Godfrey Town Ph.D.
The market for home-use devices (HUDs) available to consumers is expanding rapidly, with numerous indications (cleansing, anti-aging, hair removal, hair regrowth, acne, psoriasis etc.) available for purchase at major pharmacy retailers, department stores, spas and online. Lasers and intense light sources (ILS) are subject to standards and regulatory controls because of the unique potential hazard they pose to tissues of the eye and skin.
This talk reviews relevant recent safety standards including particular requirements for consumer laser products and the progress of the new EC Medical Device Regulations (MDR) which comprise requirements related to the safety and performance of medical devices and which replace the current Directive (93/42/EEC). Due for full implementation by May 2020, the MDR captures both medical devices and appliances without a medical purpose emitting high intensity electromagnetic radiation in the wavelength range 180-3000 nm intended for use on humans, including coherent and non-coherent sources, monochromatic and broad spectrum, such as lasers and ILS equipment, for skin resurfacing, tattoo or hair removal or other skin treatment.

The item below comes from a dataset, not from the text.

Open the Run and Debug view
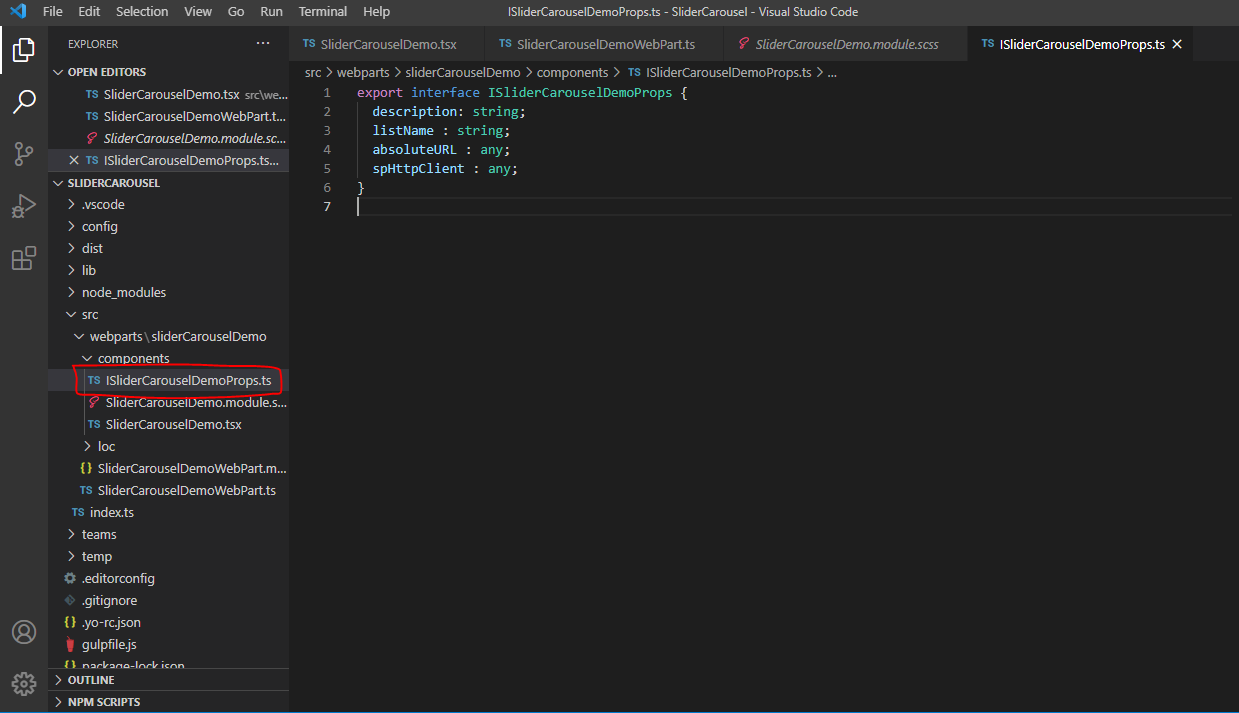point(24,206)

This definition includes all HUDs.
There are currently insufficient Notified Bodies for medical devices in the EU and too few have so far applied for a new designation to be available when the EU Medical Devices Regulation becomes effective. This will cause a of bottleneck in Notified Bodies to test HUDs. This talk therefore considers the likely impact on laser and ILS manufacturers and distributors and probable impact on marketing of home-use light-based devices to the general public.